▶ **RECORDS FOR THIS EXERCISE**

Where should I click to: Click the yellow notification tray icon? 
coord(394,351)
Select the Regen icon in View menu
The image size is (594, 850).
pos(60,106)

▶ **HOW TO COMPLETE THIS TASK**
Line by line, please copy the records above exactly.

▶ **RESPONSE AREA**
Where should I click to: Click the yellow notification tray icon? 
coord(394,351)
Select the Regen icon in View menu
The image size is (594, 850).
pos(60,106)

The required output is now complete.